The Singapore-flagged tanker Hafnia Rhine was loading fuel at about 1720 on July 28 in the Ama Anchorage at mile marker 115 when the discharge occurred. Crew on the ship ultimately secured the fuel, which fouled 50 to 60 barges moored nearby.
“The incident happened during a fueling evolution between the Hafnia Rhine and the bunker barge PBL 3010 adjoined by the motor vessel Justice,” Coast Guard spokesman Gabriel Wisdom said in an email.
The Coast Guard is investigating the incident and did not share a cause. “Information on the source of the discharge will not be released (so as) to not interfere with the investigation,” Wisdom said.
The 751-foot Hafnia Rhine is owned by BW Aldrich Pte. and operated by Hafnia Pools Pte., both based in Singapore. The company confirmed the incident happened during bunkering but did not share additional details.

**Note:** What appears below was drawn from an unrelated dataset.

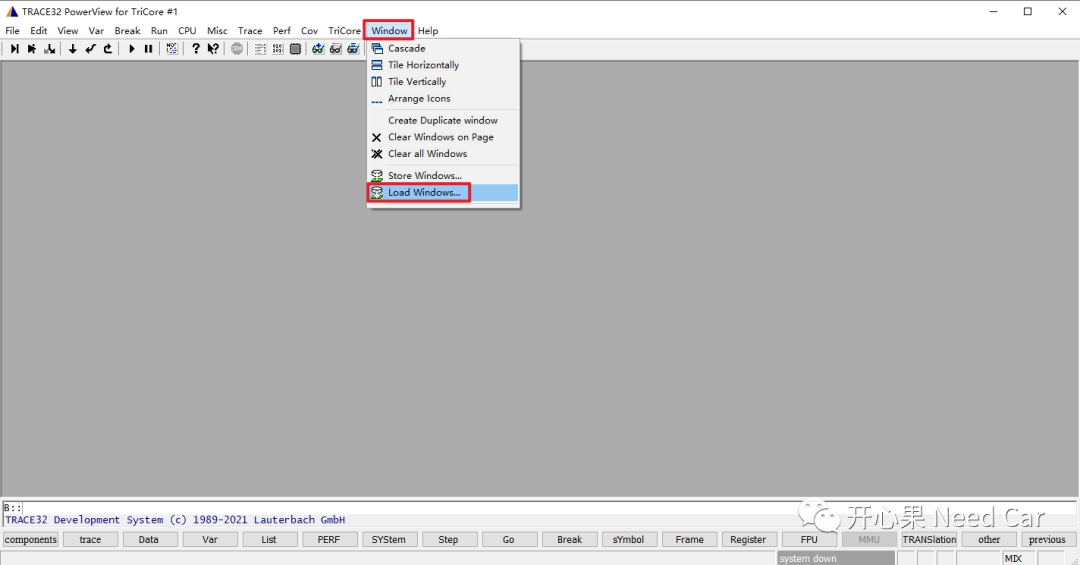Viewport: 1080px width, 565px height.
Task: Choose Tile Horizontally in Window menu
Action: [423, 65]
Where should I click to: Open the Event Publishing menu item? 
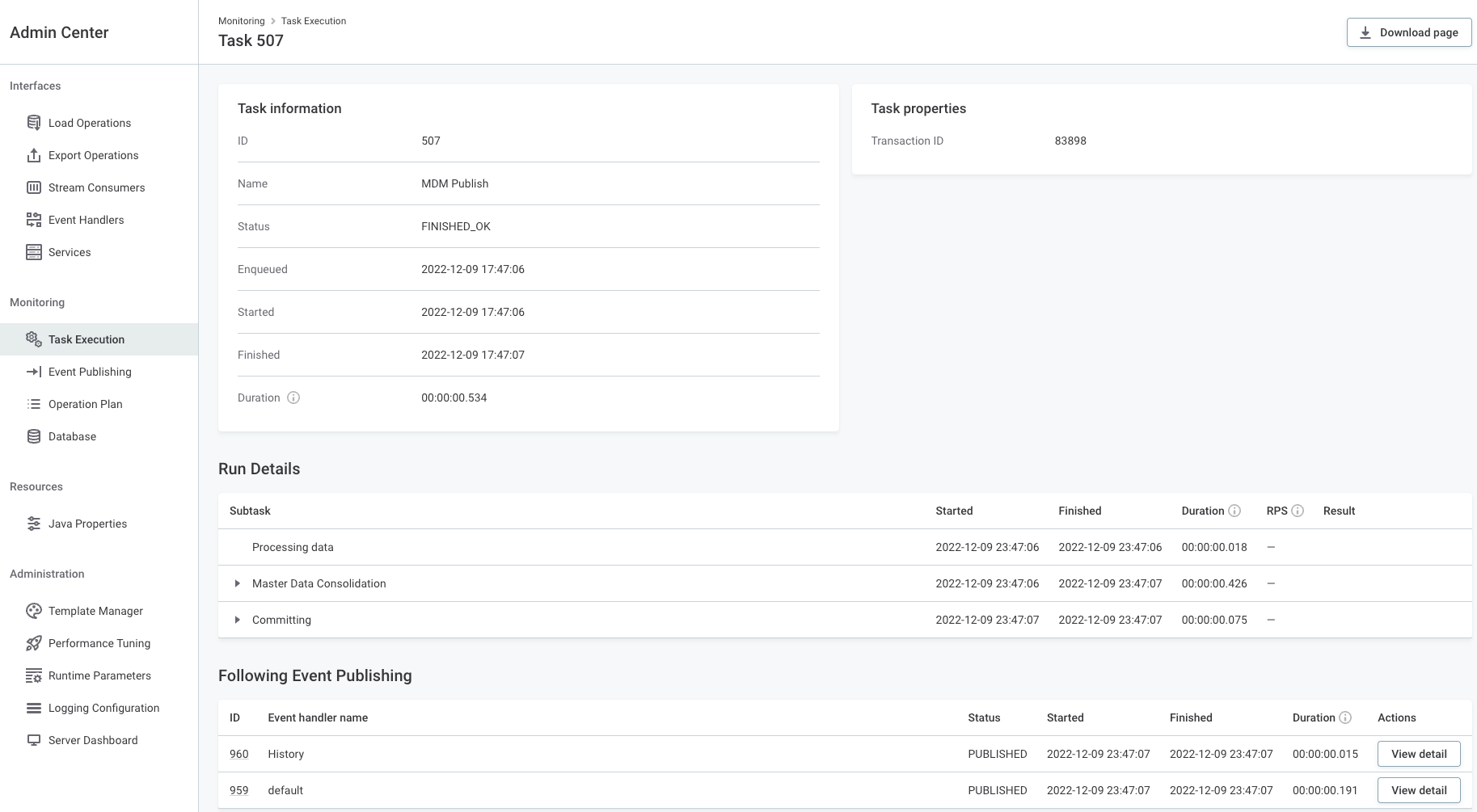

“When the alarm was raised, there was an emergency stop on all bunkering operations,” Hafnia said in a press release issued a few days after the incident. “The crew immediately activated the Vessel Response Plan to limit any further loss of fuel. Regrettably, an undetermined amount spilled onto the deck, with a quantity lost overboard into the water.”
Kirby Inland Marine operated the towboat Justice and barge PBL 3010. A spokesman for the Houston-based company did not respond to an inquiry.
The Coast Guard worked with Hafnia Rhine’s owner and manager to address the spill. The National Response Corp. and Environmental Safety and Health Consulting Services led response efforts. Cleanup efforts continued into mid-August.
Those two organizations placed 2,700 feet of containment boom and 3,330 feet of sorbent boom, as well as other sorbents, to collect fuel from the water. The Coast Guard said there were no reported impacts to wildlife.